Please complete a function, input a binary tree, and the function outputs its image.

For example, enter:

4 / \ 2 7 / \ / \ 1 3 6 9

Mirror output:

4 / \ 7 2 / \ / \ 9 6 3 1

Example 1:

Input: root = [4,2,7,1,3,6,9] Output:[4,7,2,9,6,3,1]

Limitations:

0 <= Number of nodes <= 1000

## Solution:

Problem solving idea: recursion

AC Code:

/** * Definition for a binary tree node. * public class TreeNode { * int val; * TreeNode left; * TreeNode right; * TreeNode(int x) { val = x; } * } */ class Solution { public TreeNode mirrorTree(TreeNode root) { // It must be judged as null before taking value to prevent null exception if(root == null) return null; TreeNode temp = root.left; // Right flip left root.left = mirrorTree(root.right); // temp flip right root.right = mirrorTree(temp); return root; } }

- Time complexity O(N): where N is the number of nodes of the binary tree. To establish a binary tree image, you need to traverse all nodes of the tree, taking O(N) time.
- Space complexity O(N): in the worst case (when the binary tree degenerates into a linked list), the system needs to use stack space of O(N) size for recursion.
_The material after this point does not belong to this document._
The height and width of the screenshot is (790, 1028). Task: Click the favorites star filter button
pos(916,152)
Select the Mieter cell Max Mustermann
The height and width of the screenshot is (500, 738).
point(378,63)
Solution idea: auxiliary stack traversal exchange

AC Code:

/** * Definition for a binary tree node. * public class TreeNode { * int val; * TreeNode left; * TreeNode right; * TreeNode(int x) { val = x; } * } */ class Solution { public TreeNode mirrorTree(TreeNode root) { if(root == null) return null; // Traverse the whole tree through the stack (store the nodes to be accessed and pop up the accessed nodes) LinkedList<TreeNode> stack = new LinkedList<>(){{add(root);}}; while(!stack.isEmpty()){ // Pop up the node being accessed TreeNode node = stack.removeLast(); // Record the left and right nodes for the next visit if(node.left != null) stack.add(node.left); if(node.right != null) stack.add(node.right); // exchange TreeNode temp = node.left; node.left = node.right; node.right = temp; } return root; } }

- Time complexity O(N): where N is the number of nodes of the binary tree. To establish a binary tree image, you need to traverse all nodes of the tree, taking O(N) time.
- Space complexity O(N): as shown in the figure below, in the worst case, stack stack can be stored at most at the same time
N
+
1
2
\frac{N+1}{2}
2N+1} nodes, occupying O(N) additional space.

# 5, Sword finger Offer 28. Symmetric binary tree

## Question:

Please implement a function to judge whether a binary tree is symmetrical. If a binary tree is the same as its mirror, it is symmetrical.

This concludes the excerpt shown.